Climate Finance: The Sine Qua Non for Developing Countries’ Compliance with Climate Obligations

09.04.2026

The recent Advisory Opinion delivered by the International Court of Justice (the Court) on the obligations of statBlog es in relation to climate change (AO) has been hailed by the wider international community (here, here and here) as setting the record straight on many obligations of developed countries under international law. The findings of the AO have been mostly aligned with the arguments provided by the majority of developing states – use of term as indicated under the United Nations Framework Convention on Climate Change (UNFCCC) – brought forward to the Court.

Accordingly, the AO was considered to be favorable, in general, to the demands of the Global South. This initial positive reception of the AO has somewhat eroded as the lack of emphasis regarding climate justice has become more and more apparent. This was rightly indicated by Judge Xue in her separate opinion, stating that the AO was an opportunity for the Court to “give a full account of the imperatives underlying principles set forth in Article 3 of the [UNFCCC] in the global response to climate change, in particular the principle of sustainable development and the principle of common but differentiated responsibilities and respective capabilities [CBDR]” – the common denominators of the UNFCCC, the Kyoto Protocol and the Paris Agreement (para. 178). Unfortunately, the Court has overlooked a necessary and justified elaboration on the question of climate justice and, as a consequence, many questions, including climate finance, remain unaddressed.

The Relationship Between the UNFCCC and the Paris Agreement

The Court considered that the Paris Agreement is a “related legal instrument” to the UNFCCC to enhance its implementation (para. 119 and 191). As rightly described in the AO, “related legal instruments shall operate in accordance with the relevant provisions of the UNFCCC” (para. 191). This relationship between both agreements is further reaffirmed in COP decision 1./CP.21, which adopted the Paris Agreement under the UNFCCC. This means that the interpretation of the Paris Agreement should be made in light of the provisions of the UNFCCC, specifically that the provisions of the Paris Agreement come to provide “greater specification to” those of the UNFCCC (para. 195). Hence, the famous appellation “the UNFCCC and its Paris Agreement” (emphasis added) by most developing countries in climate negotiations (see ie here, p. 18).

A Schema of Finance Obligations Under Both the UNFCCC and the Paris Agreement

The Court indicated the existence of a duty to cooperate incumbent upon developed countries. This obligation consists of the provision of financial resources, technology transfers, and capacity building to developing countries for mitigation and adaptation (para. 217, 218, and 227).

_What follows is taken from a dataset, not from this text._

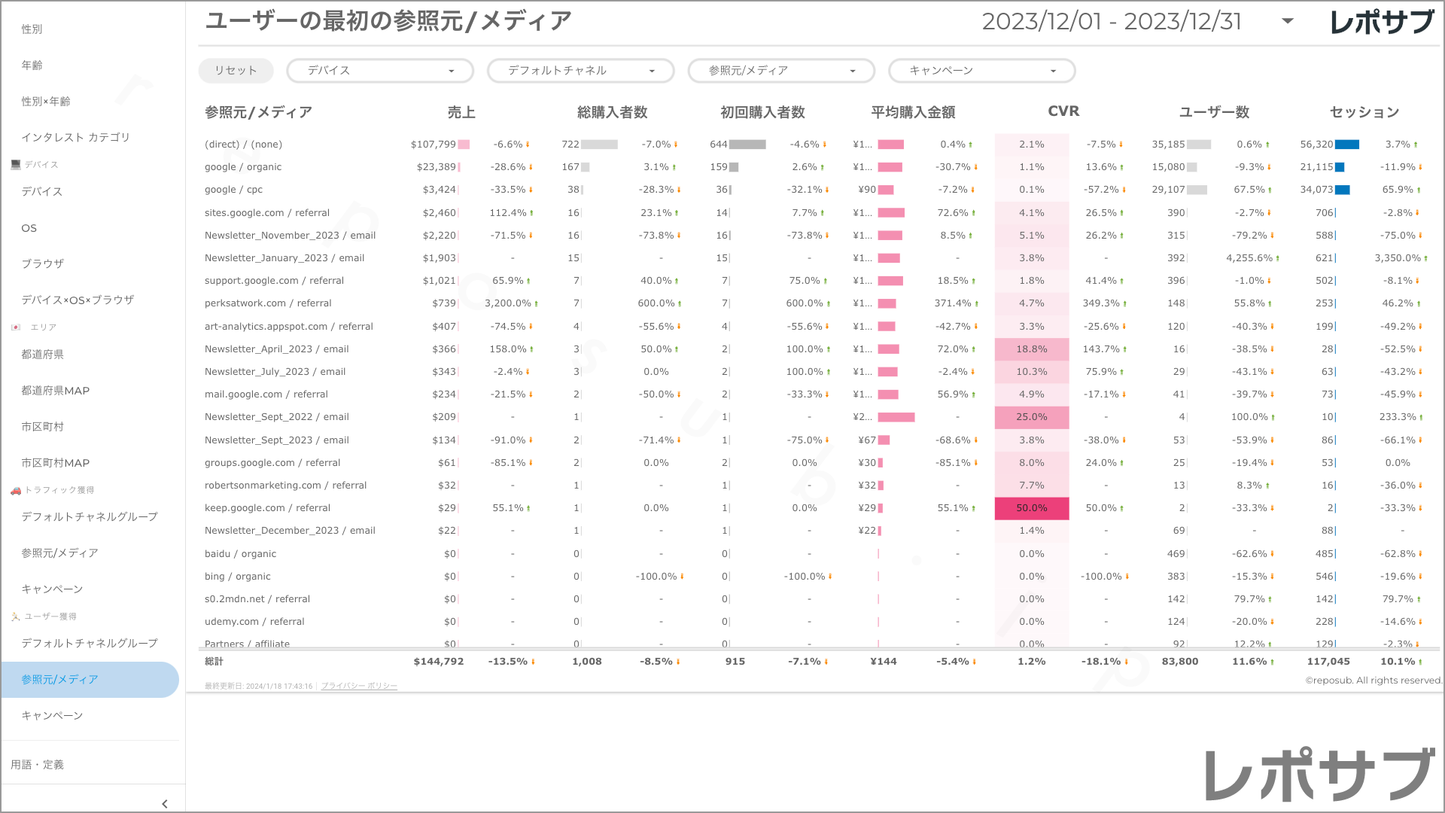Collapse the left sidebar with chevron arrow
This screenshot has height=813, width=1445.
[165, 803]
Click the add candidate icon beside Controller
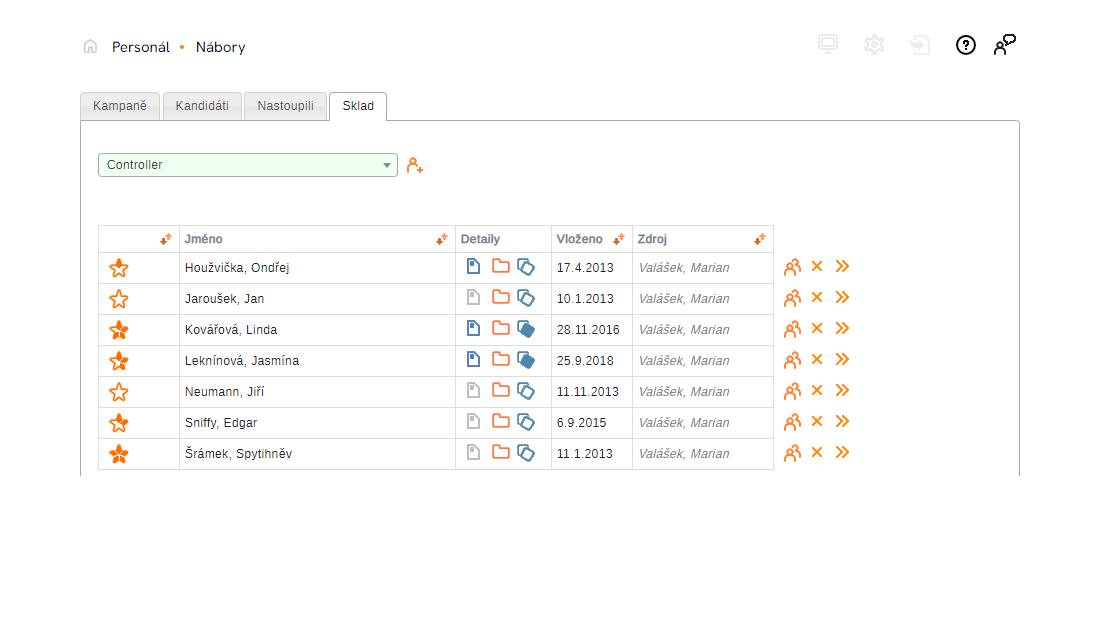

Articles 4.3 and 4.4 UNFCCC impose an obligation on developed countries to provide financial resources for developing countries to, inter alia: (1) prepare emissions inventories and national reports, (2) implement measures to reduce emissions and adapt to climate change, and (3) meet the costs of mitigating and adapting to the adverse effects of climate change. Article 4.5 UNFCCC requires developed countries to take “all practicable steps to promote, facilitate and finance as appropriate the transfer of, or access to, environmentally sound technologies and know-how” to developing countries, while Article 4.3 emphasizes that developed countries “shall provide financial resources, including for the transfer of technology”.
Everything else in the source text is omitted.